But most general-government workers in the Washington Federation of State Employees still are voting on Gov. Chris Gregoire’s contract offer, although a few groups – such as the Washington Public Employees Association’s higher-education and general-government units – have hit an outright impasse in negotiations.
So three weeks into Washington’s 105-day legislative session, it’s still too early to say exactly where state employees as a whole will end up on pay and benefits. All that’s sure is that workers are most likely to see less cash in their paychecks, more unpaid furloughs and bigger out-of-pocket payments for health care premiums and care.
The Washington Public Employees Union is taking a harder line on Gregoire’s contract offer than most unions and is not even bringing it up for a vote. Its members include revenue agents, Liquor Board workers, and teachers in a school for childhood deafness and the blind, and they are growing tired of seeing their benefits cut and pay reduced through temporary layoffs.
“It’s the will of the members. It’s who we work for and who we represent,” Greg Parker, president of the WPEA, said Friday. “Our members overwhelmingly said they were not interested in having anything put in front of them for a ratification vote that was a (wage) take-away whether it was 1 percent or 10.”
Parker said members have shared sacrifices like those of other unions. That has meant going without cost-of-living pay raises in recent years, paying higher medical costs, taking furloughs and seeing jobs cut.
Parker said his restless members negotiated in 2008 for pay raises only to see them yanked away a few months later.
But Republicans such as Senate Minority Leader Mike Hewitt of Walla Walla say payroll is such a large piece of the state budget that cuts are essential. He would like to go further than the governor and consider getting rid of collective bargaining, arguing that the landmark 2002 Personnel Reform Act ties the hands of budget writers.
Gregoire’s budget proposal for 2011-13 assumes lower pay for workers in the form of additional furloughs and higher medical insurance premiums paid by workers. These would save about $330 million from all state accounts if Gregoire is able to extend the cuts to 90 percent of the state work force.

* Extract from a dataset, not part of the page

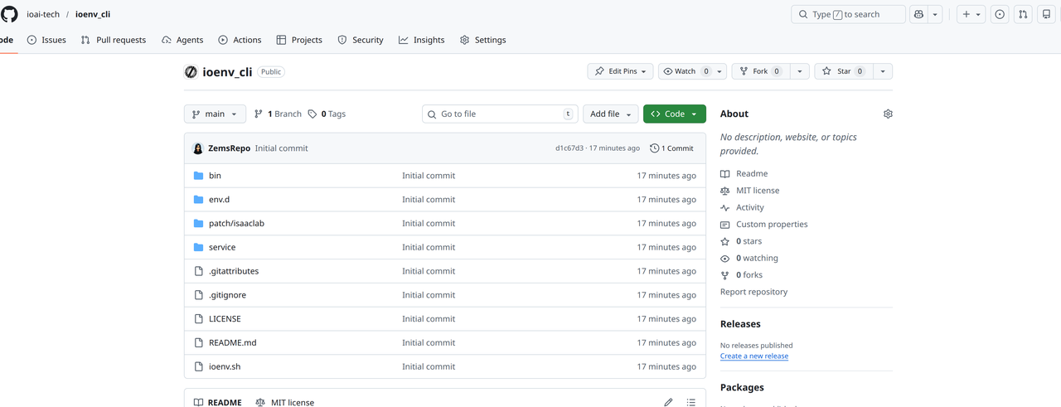Click the About section gear icon

coord(888,114)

Marty Brown, state budget director, has said the state has no choice but to cut costs everywhere, including pay and laying off workers.
Without a contract, Brown said, workers are taking risks. That is because he believes there is language in existing contracts – that would stay in effect for another year past June 30 – to allow temporary layoffs or other reductions in compensation. And he thinks the state can still get close to the $330 million in savings.
WPEA negotiator Lou Baker said there are risks but also possible benefits to rejecting the state contract offer.
“The best that could happen, and we’re not even saying it would happen but a year from now the economy could have rebounded,” Baker said. “We’re told the worst thing we could do is lock ourselves in for year two (in 2013) if the economy came back substantially.”
Senate Majority Leader Lisa Brown, D-Spokane, said last week that her caucus was only just learning about the status of contract talks, and it was too early to say where it all was headed. But she flatly rejected recent Republican suggestions to eliminate collective bargaining.
One exception to that Democratic resistance is with the ferry unions, where some workers qualify for triple-time pay. There is bipartisan support for House Bill 1511 and similar Senate measures that would bring ferry contracts and pay rules in line with other state government employee groups, and a hearing on HB 1511 is scheduled for 10 a.m. Tuesday before the House Committee on Labor, Commerce and Workforce Development.
Meanwhile, votes are still being cast by members of the large Federation of State Employees. Union negotiators tentatively agreed in December to increase workers’ share of health insurance premiums to 15 percent, up from 12 percent, and the pay cuts through furloughs last December.
Ballots went out recently to voting members of the union that represents close to 40,000 people.
“They’ll start coming in the mail and are due back by Feb. 11,” spokesman Tim Welch said, adding that with a 40-page explanatory paper that went with ballots, he thinks members will see the benefit of having a contract.
The union plans information meetings for workers this week around the state, including in Olympia.